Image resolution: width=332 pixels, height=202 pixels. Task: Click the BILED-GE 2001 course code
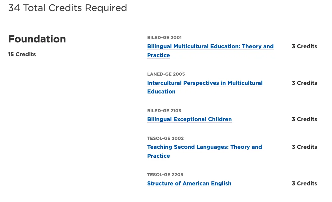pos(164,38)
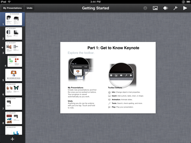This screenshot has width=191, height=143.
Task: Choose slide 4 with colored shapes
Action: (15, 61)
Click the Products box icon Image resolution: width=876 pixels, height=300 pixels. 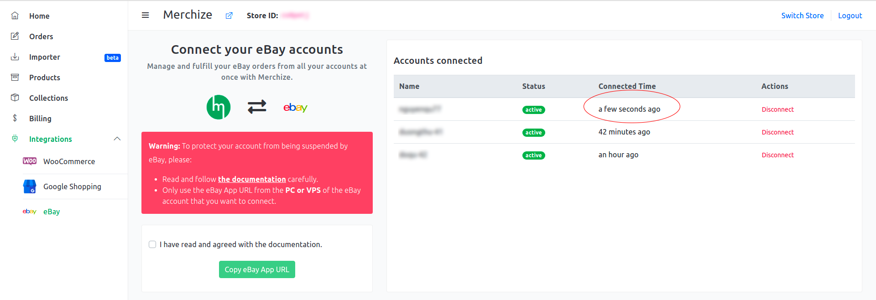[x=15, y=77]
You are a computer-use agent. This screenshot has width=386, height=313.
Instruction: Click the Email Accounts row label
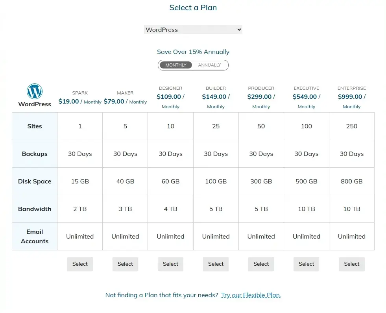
==
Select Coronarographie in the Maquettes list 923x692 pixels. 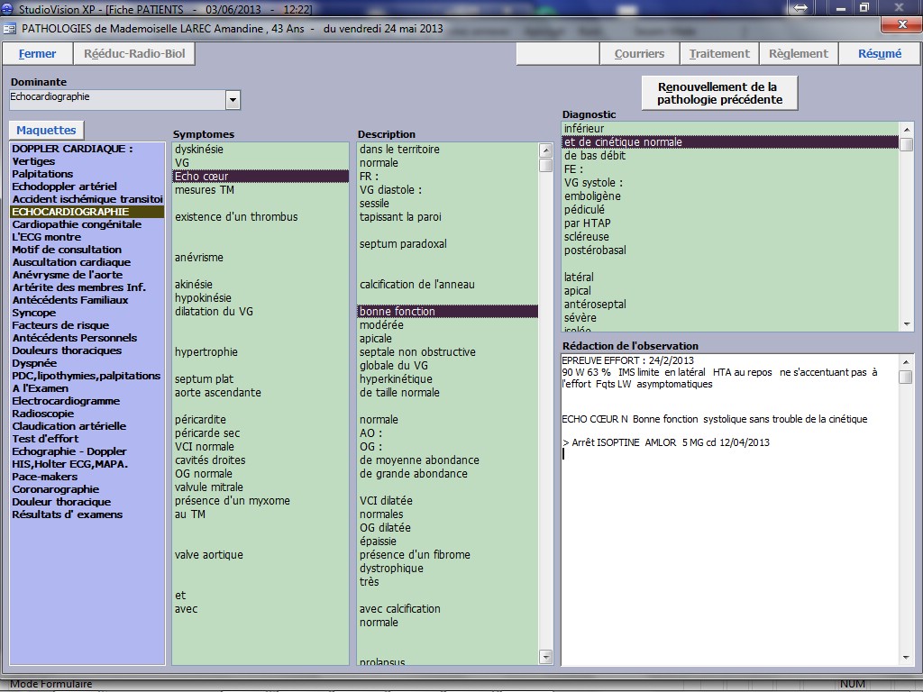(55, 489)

> [YOUR ASSIGNMENT]
Look back at the data above. Transcribe exactly the lines starting at the line that contains "You are a computer-use" and ending at the line that contains "Instruction: Click the".

> [RESULT OF THE EXERCISE]
You are a computer-use agent. This screenshot has width=386, height=313.
Instruction: Click the Email Accounts row label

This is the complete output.